━━━ Entries shown ━━━
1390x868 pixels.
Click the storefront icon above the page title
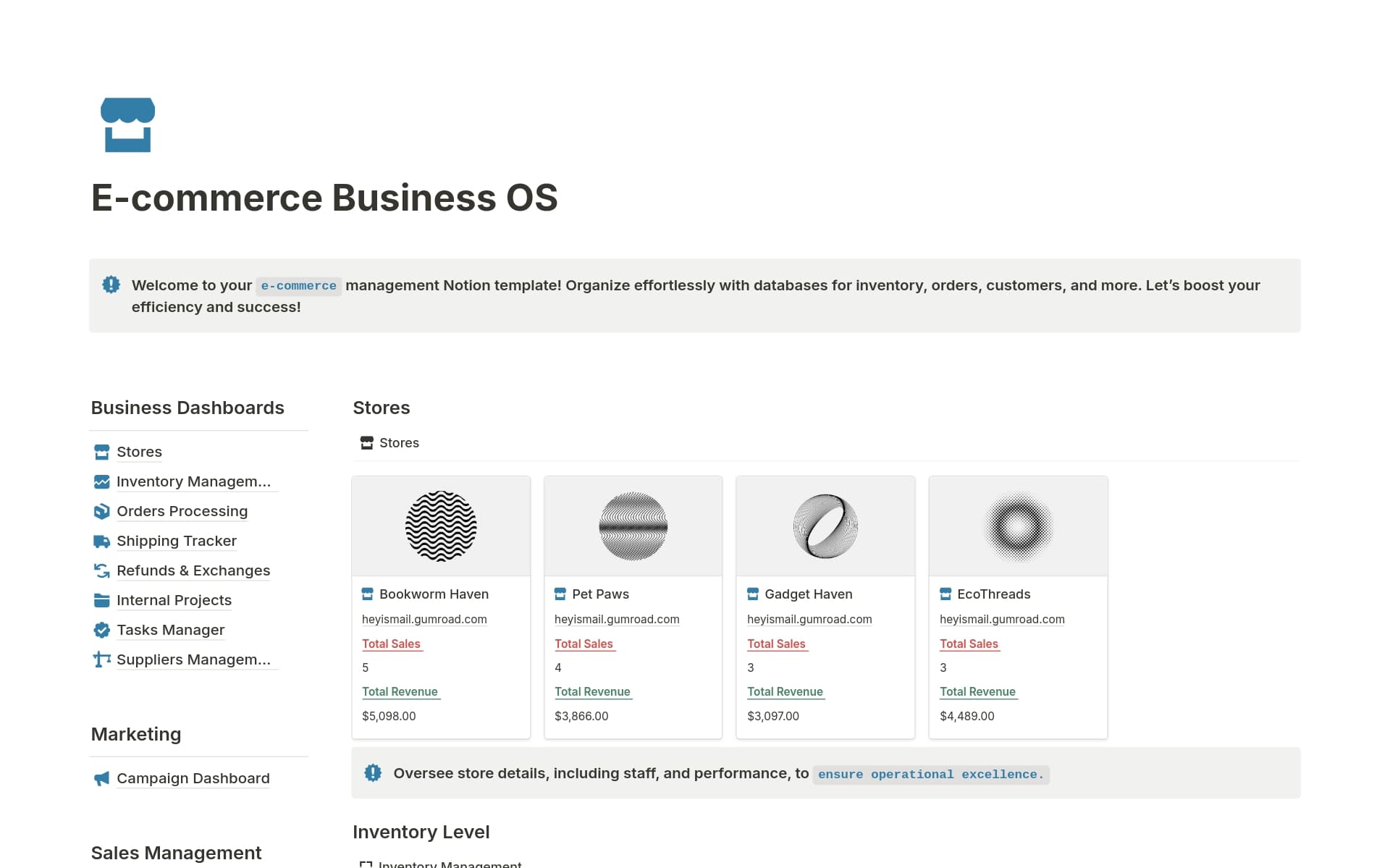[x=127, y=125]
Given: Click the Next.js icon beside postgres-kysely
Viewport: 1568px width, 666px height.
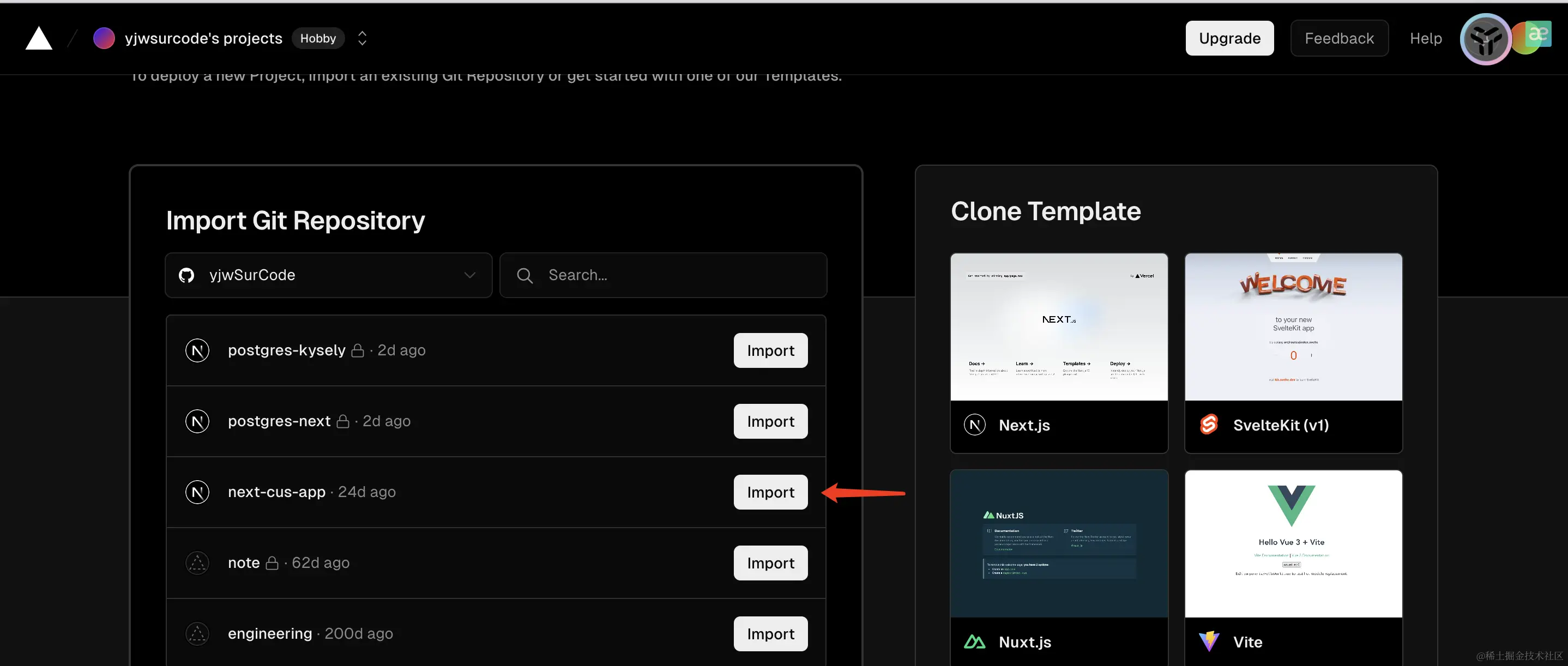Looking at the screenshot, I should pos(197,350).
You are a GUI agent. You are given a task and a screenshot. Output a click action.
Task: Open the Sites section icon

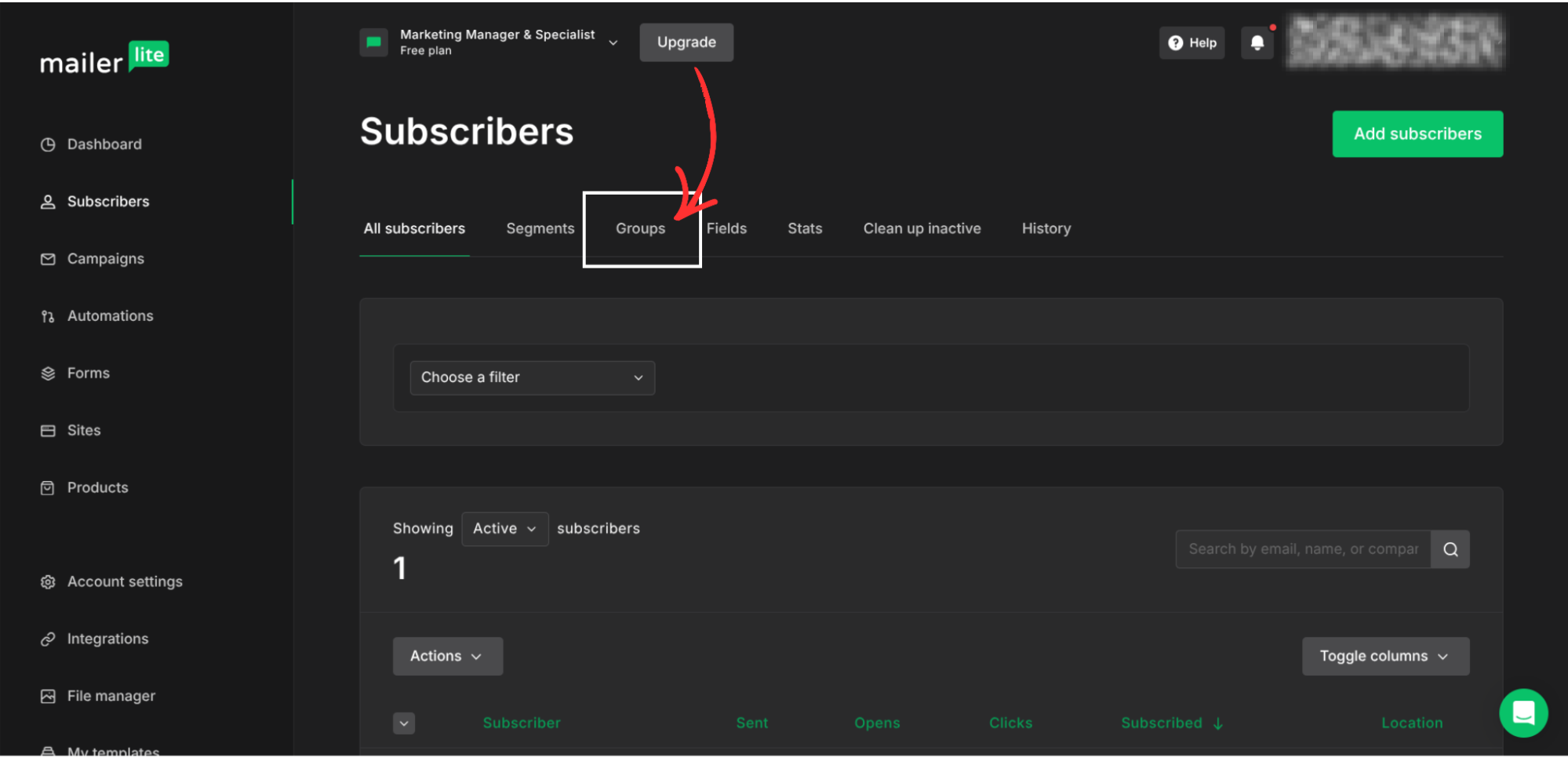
━━━
▶ [What is needed] A faithful, complete copy of the entries is required, without the pictures.

▶ [The completed task]
1390x868 pixels.
Click the storefront icon above the page title
[x=127, y=125]
Given: Click the Next.js icon beside postgres-kysely
Viewport: 1568px width, 666px height.
Looking at the screenshot, I should pos(197,350).
You are a GUI agent. You are given a task and a screenshot. Output a click action.
Task: Open the Sites section icon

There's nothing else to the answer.